[Opening Listed entries section]

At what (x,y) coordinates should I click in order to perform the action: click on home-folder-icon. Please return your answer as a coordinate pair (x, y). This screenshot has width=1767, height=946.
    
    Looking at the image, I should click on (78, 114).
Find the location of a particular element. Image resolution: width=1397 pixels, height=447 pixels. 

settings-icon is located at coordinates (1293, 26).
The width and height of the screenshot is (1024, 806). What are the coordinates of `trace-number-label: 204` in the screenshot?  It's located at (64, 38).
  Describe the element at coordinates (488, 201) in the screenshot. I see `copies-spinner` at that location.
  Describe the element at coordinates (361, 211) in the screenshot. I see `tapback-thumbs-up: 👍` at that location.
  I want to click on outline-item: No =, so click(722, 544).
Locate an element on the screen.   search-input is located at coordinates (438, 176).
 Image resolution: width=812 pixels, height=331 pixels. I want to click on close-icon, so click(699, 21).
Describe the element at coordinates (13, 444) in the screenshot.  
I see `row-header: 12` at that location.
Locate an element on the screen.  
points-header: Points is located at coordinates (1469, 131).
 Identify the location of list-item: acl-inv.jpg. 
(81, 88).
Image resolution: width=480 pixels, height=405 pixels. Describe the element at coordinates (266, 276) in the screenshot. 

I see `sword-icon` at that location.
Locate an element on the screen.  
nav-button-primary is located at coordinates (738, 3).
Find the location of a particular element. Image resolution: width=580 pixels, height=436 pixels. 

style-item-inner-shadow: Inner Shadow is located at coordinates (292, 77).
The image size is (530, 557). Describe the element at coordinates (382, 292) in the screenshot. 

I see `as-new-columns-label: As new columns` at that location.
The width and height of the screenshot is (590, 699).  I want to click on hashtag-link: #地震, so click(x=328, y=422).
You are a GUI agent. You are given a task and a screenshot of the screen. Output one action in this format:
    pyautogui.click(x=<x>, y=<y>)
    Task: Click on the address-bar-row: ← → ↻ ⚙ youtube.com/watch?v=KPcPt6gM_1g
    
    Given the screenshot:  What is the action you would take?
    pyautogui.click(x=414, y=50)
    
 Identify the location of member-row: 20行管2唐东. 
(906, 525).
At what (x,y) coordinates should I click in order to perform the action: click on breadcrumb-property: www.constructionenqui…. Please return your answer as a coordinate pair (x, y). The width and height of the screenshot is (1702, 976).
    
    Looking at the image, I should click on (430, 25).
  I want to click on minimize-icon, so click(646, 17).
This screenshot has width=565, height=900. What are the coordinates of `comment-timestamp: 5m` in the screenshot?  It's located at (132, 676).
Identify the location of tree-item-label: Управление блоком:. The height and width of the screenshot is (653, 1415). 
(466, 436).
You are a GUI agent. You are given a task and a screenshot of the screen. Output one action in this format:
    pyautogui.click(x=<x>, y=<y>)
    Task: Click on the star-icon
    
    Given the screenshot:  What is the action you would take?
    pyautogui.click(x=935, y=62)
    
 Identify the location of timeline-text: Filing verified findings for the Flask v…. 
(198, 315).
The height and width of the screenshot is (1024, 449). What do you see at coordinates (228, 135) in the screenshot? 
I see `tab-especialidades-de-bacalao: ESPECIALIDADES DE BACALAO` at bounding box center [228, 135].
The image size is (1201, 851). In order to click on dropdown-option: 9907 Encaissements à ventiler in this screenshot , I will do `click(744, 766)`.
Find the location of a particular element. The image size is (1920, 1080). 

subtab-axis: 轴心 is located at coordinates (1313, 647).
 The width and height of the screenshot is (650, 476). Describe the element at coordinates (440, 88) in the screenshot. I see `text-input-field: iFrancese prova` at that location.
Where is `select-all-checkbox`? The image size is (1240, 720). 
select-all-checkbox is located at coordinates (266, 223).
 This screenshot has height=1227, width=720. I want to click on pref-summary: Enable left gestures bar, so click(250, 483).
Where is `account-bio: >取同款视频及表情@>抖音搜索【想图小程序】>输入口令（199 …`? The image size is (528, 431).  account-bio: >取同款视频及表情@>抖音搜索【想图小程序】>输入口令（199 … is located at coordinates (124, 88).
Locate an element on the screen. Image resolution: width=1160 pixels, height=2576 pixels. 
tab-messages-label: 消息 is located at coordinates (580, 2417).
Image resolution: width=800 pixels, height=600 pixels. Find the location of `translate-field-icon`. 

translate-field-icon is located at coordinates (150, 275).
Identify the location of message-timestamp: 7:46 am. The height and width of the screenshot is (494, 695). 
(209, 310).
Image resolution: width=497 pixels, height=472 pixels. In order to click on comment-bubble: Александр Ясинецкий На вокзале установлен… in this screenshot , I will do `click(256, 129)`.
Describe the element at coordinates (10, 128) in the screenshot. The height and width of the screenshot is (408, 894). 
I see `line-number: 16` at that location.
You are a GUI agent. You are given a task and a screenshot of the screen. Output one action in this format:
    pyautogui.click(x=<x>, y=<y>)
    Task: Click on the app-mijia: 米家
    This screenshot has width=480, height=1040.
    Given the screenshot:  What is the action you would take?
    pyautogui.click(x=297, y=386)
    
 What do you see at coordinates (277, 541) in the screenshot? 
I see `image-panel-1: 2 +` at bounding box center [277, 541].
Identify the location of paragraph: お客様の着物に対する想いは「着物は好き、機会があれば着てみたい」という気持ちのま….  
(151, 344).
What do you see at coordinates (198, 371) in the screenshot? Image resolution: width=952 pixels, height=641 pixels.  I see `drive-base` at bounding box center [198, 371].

[Closing Listed entries section]

#### [What is being asked]
Render everything in the material above, from the line containing "coordinates (124, 88)." down to the line containing "translate-field-icon is located", as a numbered list without blank lines.

#### [Answer box]
1. Where is `account-bio: >取同款视频及表情@>抖音搜索【想图小程序】>输入口令（199 …`? The image size is (528, 431).  account-bio: >取同款视频及表情@>抖音搜索【想图小程序】>输入口令（199 … is located at coordinates (124, 88).
2. Locate an element on the screen. Image resolution: width=1160 pixels, height=2576 pixels. 
3. tab-messages-label: 消息 is located at coordinates (580, 2417).
4. Image resolution: width=800 pixels, height=600 pixels. Find the location of `translate-field-icon`. 
5. translate-field-icon is located at coordinates (150, 275).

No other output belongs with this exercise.